Prime Minister Narendra Modi will lead the Bharatiya Janata Party (BJP) charge at an event organized by the Mumbai unit of the party to “express gratitude to those who fought the Emergency". Modi will address a gathering of Rashtriya Swayamsevak Sangh (RSS) and BJP cadres at the Birla auditorium.
Mumbai BJP president Ashish Shelar told Mint that there would be a large gathering of people who fought the Emergency. “There won’t be any formal felicitation of people who played a key role in upholding democracy then. But Modiji will express gratitude to those people and discuss democratic values."

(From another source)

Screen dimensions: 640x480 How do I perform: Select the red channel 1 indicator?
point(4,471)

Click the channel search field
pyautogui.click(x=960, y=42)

Another Mumbai BJP leader, who describes himself as a post-emergency BJP functionary, said his generation of workers was motivated to work for the party by the “stories they heard from their seniors about the Emergency travails". “Those stories motivated us to work to make Atalji (Atal Behari Vajpayee) the prime minister and bring a full majority government of BJP to power. We have achieved that feat also, but it is important for our generation to remember the Emergency. Modiji is a great communicator and we expect him to motivate us tomorrow," he said, requesting anonymity.
The anniversary of Emergency comes at a crucial time for the BJP with the Modi government increasingly facing charges of imposing “undeclared emergency" in the country. A picture of Modi disguised as a Sikh as an underground RSS activist is a popular WhatsApp forward during this time of the year since 2014. Like the Modi event in Mumbai, BJP president Amit Shah will preside over a similar meeting in Gujarat on Tuesday.
Predictably, the BJP went all guns blazing on the eve of the anniversary as senior leader Arun Jaitley posted on his Facebook page the second instalment of his three-part series titled “the Emergency Revisited—the tyranny of Emergency". Jaitley recalls how he was lodged in Delhi’s Tihar jail for a week and later shifted to the Ambala Central jail for a longer term. “An atmosphere of fear and terror prevailed in the country. Political activity had come to a grinding halt. The dissenters were mainly political workers of the opposition party and the RSS," Jaitley writes. In a significant acknowledgment and sign of the BJP’s current outreach to its allies, Jaitley also lauds the role of Shiromani Akali Dal (SAD) for offering its cadres for satyagraha every day throughout the Emergency outside the Golden Temple. “This earned Akali Dal a great respect in the entire country. The RSS, which was unfairly banned, also provided a large cadre for Satyagraha."
Even Venkaiah Naidu, the vice-president of India and a BJP veteran, has written an op-ed article in The Indian Express titled “Lessons from dark times". Terming the emergency “the darkest chapter in modern India’s history", Naidu asks people to stay at the forefront of protecting democracy.
The BJP event also comes in the backdrop of the Devendra Fadnavis government’s recent decision to institute monthly pension for political and civil rights activists who fought the Emergency.